Reduced inhibitory potency of serotonin reuptake blockers on central serotoninergic neurons in rats selectively deprived of rapid eye movement sleep.

Previous studies showed that chronic deprivation of rapid eye movement (REM) sleep had the same behavioral effects as antidepressant drugs in helpless rats. Since long-term treatment with antidepressants is known to affect central serotoninergic neurotransmission, we investigated whether REM sleep deprivation also exerts an influence on the activity of serotoninergic neurons within the dorsal raphe nucleus (DRN) in rats. REM sleep deprivation was performed using the platform technique. Recording of serotoninergic neurons in the DRN revealed no difference in the basal firing rate, but a reduced inhibitory response to the selective serotonin (5-HT) reuptake blockers cericlamine and citalopram after repeated but not acute REM sleep deprivation.
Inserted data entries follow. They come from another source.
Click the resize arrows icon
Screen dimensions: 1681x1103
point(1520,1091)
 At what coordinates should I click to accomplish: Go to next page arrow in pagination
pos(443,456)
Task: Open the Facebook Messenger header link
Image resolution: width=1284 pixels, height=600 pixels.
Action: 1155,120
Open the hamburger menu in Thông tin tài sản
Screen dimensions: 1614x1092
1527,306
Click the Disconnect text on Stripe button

These observations suggest that REM sleep deprivation renders serotoninergic DRN neurons less sensitive to the inhibitory effect of 5-HT reuptake blockers, probably because of functional desensitization of somatodendritic 5-HT1A autoreceptors, like that previously reported after chronic treatment with several antidepressants. Accordingly, REM sleep deprivation might alleviate depression through neurophysiological mechanisms similar to those induced by antidepressants.